[Dataset entries]
========================================

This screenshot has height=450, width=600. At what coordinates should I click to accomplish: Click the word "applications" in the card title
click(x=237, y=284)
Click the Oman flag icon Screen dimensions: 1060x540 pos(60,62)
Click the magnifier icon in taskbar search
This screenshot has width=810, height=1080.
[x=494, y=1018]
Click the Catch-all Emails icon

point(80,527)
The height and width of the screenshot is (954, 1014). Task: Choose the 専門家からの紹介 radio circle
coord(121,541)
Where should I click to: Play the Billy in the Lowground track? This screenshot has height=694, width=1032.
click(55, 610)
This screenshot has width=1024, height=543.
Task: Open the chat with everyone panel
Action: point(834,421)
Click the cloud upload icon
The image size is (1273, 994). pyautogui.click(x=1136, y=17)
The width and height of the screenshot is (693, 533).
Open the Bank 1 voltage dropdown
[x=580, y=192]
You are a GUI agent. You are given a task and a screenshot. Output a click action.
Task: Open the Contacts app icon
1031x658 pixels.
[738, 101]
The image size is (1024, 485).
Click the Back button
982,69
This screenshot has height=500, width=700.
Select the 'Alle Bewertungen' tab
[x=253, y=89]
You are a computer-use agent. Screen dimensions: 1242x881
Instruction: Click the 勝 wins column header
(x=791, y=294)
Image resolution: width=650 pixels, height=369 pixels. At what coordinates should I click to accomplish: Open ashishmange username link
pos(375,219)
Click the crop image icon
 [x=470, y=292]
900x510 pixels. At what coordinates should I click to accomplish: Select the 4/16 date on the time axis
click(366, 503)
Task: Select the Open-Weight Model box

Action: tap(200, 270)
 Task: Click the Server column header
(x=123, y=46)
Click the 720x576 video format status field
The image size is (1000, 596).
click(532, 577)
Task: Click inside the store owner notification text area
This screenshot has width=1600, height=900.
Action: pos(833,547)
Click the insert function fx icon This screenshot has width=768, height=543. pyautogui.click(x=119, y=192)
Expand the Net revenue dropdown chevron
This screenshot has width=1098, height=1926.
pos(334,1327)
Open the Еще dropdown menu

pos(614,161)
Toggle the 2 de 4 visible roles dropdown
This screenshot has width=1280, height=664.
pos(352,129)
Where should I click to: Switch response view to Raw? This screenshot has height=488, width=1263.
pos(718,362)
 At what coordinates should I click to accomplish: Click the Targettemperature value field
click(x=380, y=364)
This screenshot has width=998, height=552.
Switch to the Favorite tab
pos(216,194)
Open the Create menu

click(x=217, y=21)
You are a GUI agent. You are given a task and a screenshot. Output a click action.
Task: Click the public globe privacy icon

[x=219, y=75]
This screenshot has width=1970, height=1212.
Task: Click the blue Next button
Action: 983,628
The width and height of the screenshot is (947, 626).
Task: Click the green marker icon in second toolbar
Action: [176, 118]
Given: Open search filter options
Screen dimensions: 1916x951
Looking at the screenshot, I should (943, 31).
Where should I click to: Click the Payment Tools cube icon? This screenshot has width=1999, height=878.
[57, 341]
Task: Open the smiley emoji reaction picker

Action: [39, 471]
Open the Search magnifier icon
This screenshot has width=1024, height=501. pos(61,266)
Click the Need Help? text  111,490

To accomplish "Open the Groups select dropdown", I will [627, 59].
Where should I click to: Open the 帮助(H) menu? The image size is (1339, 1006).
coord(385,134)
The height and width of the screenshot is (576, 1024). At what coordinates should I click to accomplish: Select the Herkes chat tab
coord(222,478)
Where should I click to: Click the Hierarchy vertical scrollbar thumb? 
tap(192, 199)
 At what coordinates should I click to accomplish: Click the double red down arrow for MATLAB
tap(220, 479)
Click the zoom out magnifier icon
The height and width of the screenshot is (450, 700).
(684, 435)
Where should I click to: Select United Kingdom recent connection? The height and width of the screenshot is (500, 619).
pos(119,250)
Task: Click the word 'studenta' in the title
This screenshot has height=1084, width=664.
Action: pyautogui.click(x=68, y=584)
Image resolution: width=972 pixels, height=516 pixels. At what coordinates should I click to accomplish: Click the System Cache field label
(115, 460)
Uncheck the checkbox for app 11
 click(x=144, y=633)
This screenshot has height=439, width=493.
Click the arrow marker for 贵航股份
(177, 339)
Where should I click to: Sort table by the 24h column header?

========================================

Pull out every line in the data above that has the word "text".

RESPONSE BELOW =>
Task: Click inside the store owner notification text area
Click the Need Help? text  111,490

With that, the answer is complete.